Here, petitioners’ son admitted to his teacher and at the hearing that he engaged in the conduct underlying the charges – specifically, writing the language on the classroom whiteboard – and petitioners do not dispute that their son engaged in such conduct.  Where a student admits the charged conduct, the admission is sufficient proof of guilt (Appeal of N.S., 57 Ed Dept Rep, Decision No. 17,268; Appeal of S.U., 57 id., Decision No. 17,159; Appeal of M.K., 48 id. 462, Decision No. 15,916).  Although the student testified that the “message was merely a joke between friends,” whether the student intended the conduct as a joke or never intended to carry out the threat is irrelevant to a finding of guilt on the charge against him (Saad-El-Din v. Steiner, 101 AD3d 73; Cuff v. Valley Cent. Sch.
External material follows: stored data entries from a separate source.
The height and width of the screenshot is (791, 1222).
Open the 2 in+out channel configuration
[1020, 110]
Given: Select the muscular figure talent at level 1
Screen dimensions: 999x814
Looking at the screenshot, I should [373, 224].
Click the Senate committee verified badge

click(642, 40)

Dist., 677 F3d 109 [whether a student intended a threat as a joke or never intended to carry it out is irrelevant to a determination of whether a resulting suspension violated his constitutional right to free speech]; see Appeal of a Student with a Disability, 58 Ed Dept Rep, Decision No. 17,515; Appeal of R.T. and S.T., 53 id., Decision No. 16,581).

Petitioners nevertheless contend that the student’s admission was coerced because he was interrogated by the SRO.  I need not address this contention, however, where the student admitted that he engaged in the conduct underlying the charge to his teacher prior to any encounter with the SRO (see Appeal of M.B. and M.B., 57 Ed Dept Rep, Decision No. 17,304; see Appeal of J.D. and J.D., 58 Ed Dept Rep, Decision No. 17,551).[2]  Moreover, even assuming, arguendo, that respondent violated policy 7330 and should have contacted petitioners prior to any questioning of the student, the relief requested by petitioners is that the student’s disciplinary suspension be expunged.  Petitioners have not carried their burden of establishing that expungement of the long-term suspension is the appropriate remedy for noncompliance with policy 7330 (see Appeal of R.C. and N.C., 54 Ed Dept Rep, Decision No. 16,674).
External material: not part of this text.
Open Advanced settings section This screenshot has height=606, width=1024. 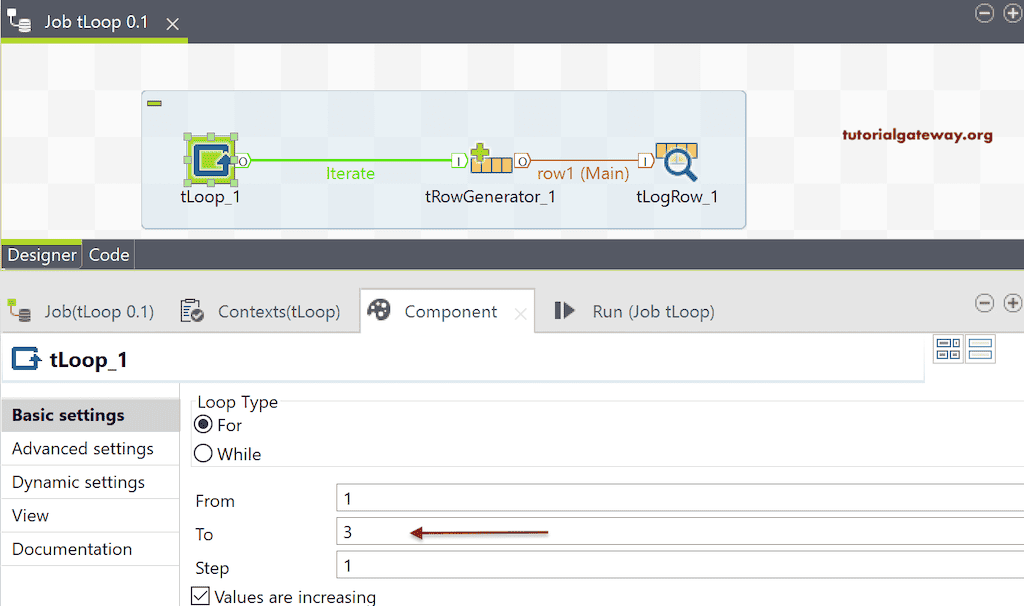tap(83, 449)
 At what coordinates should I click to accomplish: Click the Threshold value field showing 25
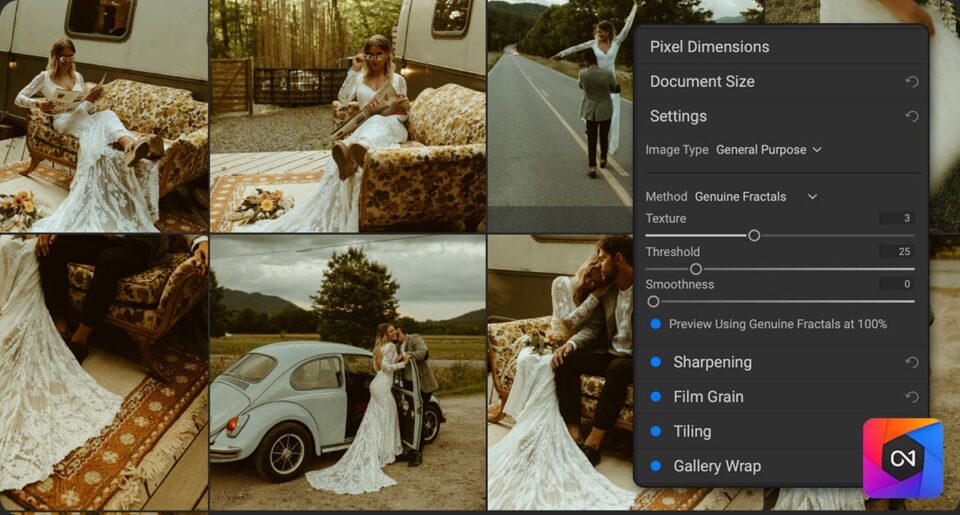click(x=897, y=251)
Finally, although petitioners do not directly contest the excessiveness of the penalty imposed, I do not find the penalty so shocking as to justify substitution of my judgment for that of respondent.  In cases of student discipline, the sanction imposed must be proportionate to the severity of the offense involved.  The test to be applied in reviewing a penalty is whether it is so excessive as to warrant substitution of the Commissioner’s judgment for that of the board of education (Appeal of a Student with a Disability, 57 Ed Dept Rep, Decision No. 17,311; Appeal of B.M., 48 id. 441, Decision No. 15,909).  Here, the student was suspended for a period of five weeks based upon a statement that could be construed as a bomb threat.  While the student offered letters of apology which state that the student was “sorry for what [he] wrote on the whiteboard” and that “[i]t was wrong of me and I know why,” I do not find a five-week suspension to be excessive given the threatening and disruptive nature of the student’s conduct (see Appeal of A.S., 46 Ed Dept Rep, Decision No. 15,514; Appeal of T.N., 42 id. 235, Decision No. 14,836).

I have considered petitioners’ remaining contentions and find them to be without merit.

THE APPEAL IS SUSTAINED TO THE EXTENT INDICATED.

IT IS ORDERED that respondent annul and expunge from the student’s record all references to the student’s short-term suspension between January 23, 2019 and January 30, 2019.

END OF FILE

 

[1] Appeal of L.Z. and N.Z. (56 Ed Dept Rep, Decision No. 16,982), cited by respondent, is distinguishable.  In that appeal, the Commissioner permitted a deputy superintendent to fulfill a building principal’s duties where the building principal was on medical leave and it was unclear when he would return.

 

[2] The petition reflects that the student admitted his conduct to his teacher.  Furthermore, the student offered letters of apology to the SRO, the teacher, the assistant principal, and the principal indicating that the student was “sorry for what [he] wrote” and that “[i]t was wrong.”